2019年住宅・不動産業界M&A取引総額ランキング

順位開示日スキーム取引総額 内  容
1 8月16日 株式譲渡 1,360 米フォートレス、エイチ・アイ・エスに対抗してTOB。1368億円でユニゾHDを完全子会社化へ
2 4月15日 株式譲渡 429 ティーケーピー、レンタルオフィス大手の日本リージャスHDを子会社化
3 4月25日 株式譲渡 230 リログループ、カナダのリロケーション大手Brookfieldを230億円で子会社化
4 9月27日 株式譲渡 70 イオンモール、大型ショッピングセンター「横浜ワールドポーターズ」運営の横浜インポートマートを子会社化
5 8月9日 株式譲渡 29.2 ティーケーピー、レンタルオフィスの台湾リージャス社を買収
6 7月22日 株式譲渡 27.5 ハウスドゥ、不動産売買・賃貸仲介の小山建設を子会社化
7 3月28日 株式譲渡 26.5 ファーストブラザーズ、青森が地盤の東日本不動産を子会社化
8 2月25日 株式譲渡 17.3 FRACTALE、不動産子会社の池田不動産を大阪木材相互市場に譲渡
9 3月29日 株式譲渡 15.7 高松コンストラクショングループ、RIZAP傘下タツミプランニングの戸建住宅・リフォーム事業を取得
10 5月21日 第三者割当増資 7.15 RISE、FREアセットマネジメントを子会社化
11 10月31日 株式譲渡 6 アエリア、不動産投資コンサルティングを手がけるインベストオンラインを子会社化
12 1月15日 株式譲渡 3.13 香陵住販、不動産売買仲介のKASUMICを子会社化
13 4月1日 第三者割当増資 0.1 日神不動産、戸建住宅開発・販売とリノベーションのリコルドを子会社化

(単位:億円)

取引総額が公開されたのは13件で、最高額は未確定ながら8月にエイチ・アイ・エス<9603>による敵対的株式公開買い付け(TOB)に対抗して、ソフトバンクグループ<9984>系の米フォートレスがユニゾホールディングス<3258>に実施したTOBの1368億円。TOB価格は1株当たり4000円(後に4100円に引き上げ)。

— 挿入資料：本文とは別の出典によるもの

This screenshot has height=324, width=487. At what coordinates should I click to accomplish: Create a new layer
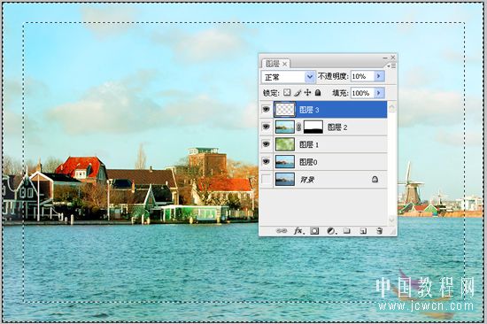pyautogui.click(x=363, y=231)
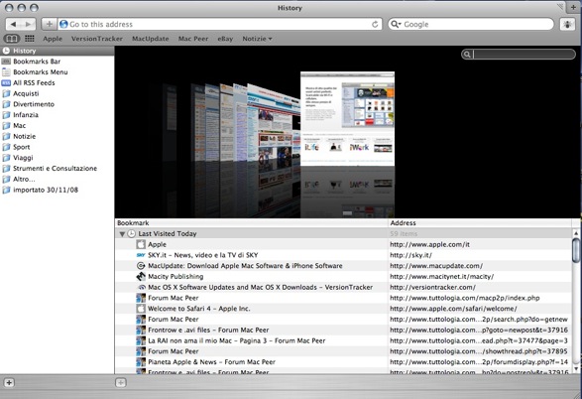Click the new tab plus icon
The width and height of the screenshot is (582, 399).
[573, 7]
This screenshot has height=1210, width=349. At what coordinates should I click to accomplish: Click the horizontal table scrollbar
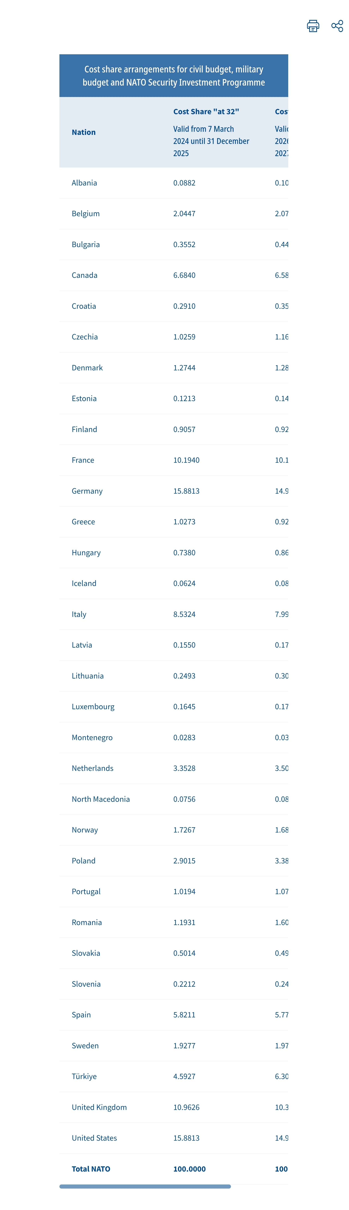[145, 1187]
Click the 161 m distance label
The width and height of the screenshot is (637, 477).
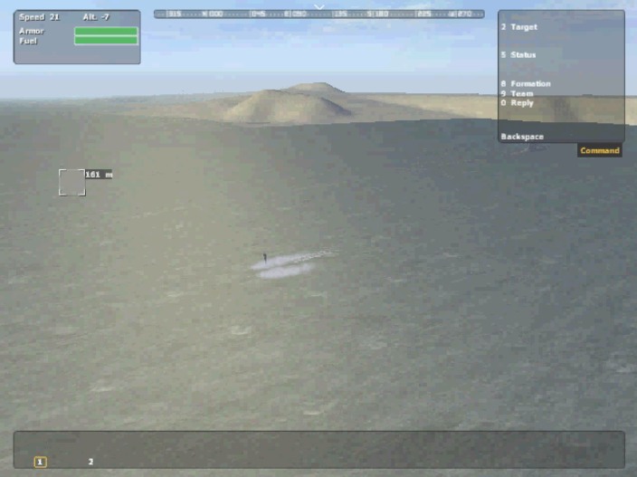click(99, 175)
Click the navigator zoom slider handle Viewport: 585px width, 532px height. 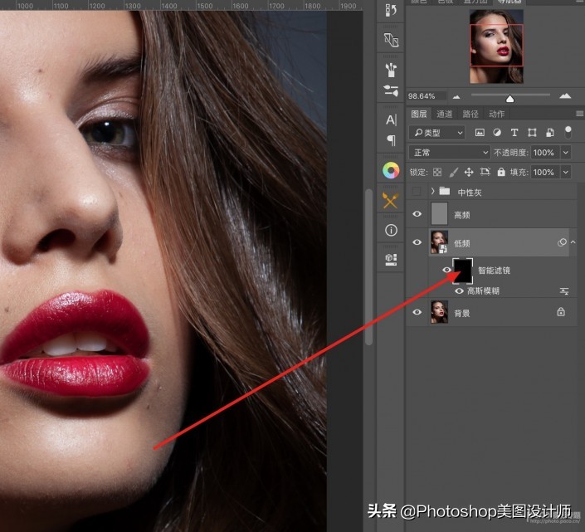(509, 99)
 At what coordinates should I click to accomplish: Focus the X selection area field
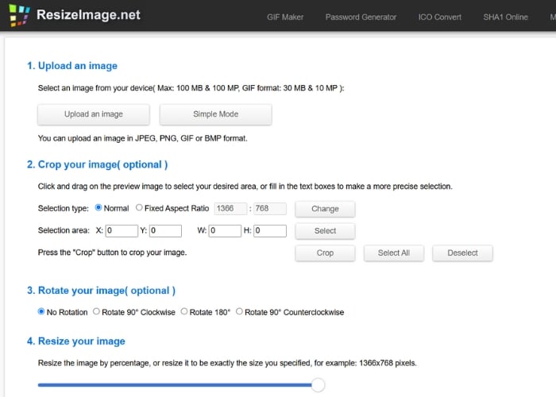coord(121,231)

米ファンドのブラックストーンも同5000円、総額16億ドル(約1750億円)のTOBを検討しているが、ユニゾからの同意を得られていない。一方、フォートレスは12月18日に同27日までとしていたTOB期限を2020年1月8日まで延長すると発表した。TOB価格は据え置く。ユニゾTOBの決着は年を越すことになった。

2位は4月に貸会議室大手のティーケーピー<3479>が、レンタルオフィス世界大手のスイスIWGの傘下で日本国内の約30都市130拠点以上に「Regus」「Open Office」「SPACES」などのブランドで事業展開する日本リージャスを子会社化した429億円。ティーケーピーはIWGの日本における独占的パートナーとしてIWG各ブランドを活用しながら、サービス拠点を拡大する。

同社は8月にもIWG傘下で3都市14拠点を展開する台湾最大手レンタルオフィス会社の台湾リージャス社を完全子会社化し、台湾へ進出。IWGとの関係を強化している。ティーケーピーは業務提携先で経営危機に陥っている大塚家具<8186>の買収するのではないかと注目されたが、手堅く同業者を買収した。大塚家具は12月にヤマダ電機<9831>の子会社となっている。

3位は海外赴任に伴う移転・引っ越しや留守宅管理などリロケーション事業を手がけるリログループ<8876>が、カナダの同業大手Brookfieldを完全子会社化した230億円。Brookfieldは世界8カ国14カ所に拠点を持ち、リロケーション事業をグローバル展開している。リログループ同社買収により、北米、欧州、アジアでのサービス体制を確立し、海外へ進出している日本企業のニーズに応える。

2020年は東京五輪後の不動産市場の軟化により、好調な首都圏でも住宅・不動産需要は縮小するとみられている。経営環境の悪化に伴い、M&Aがさらに活発化する可能性もありそうだ。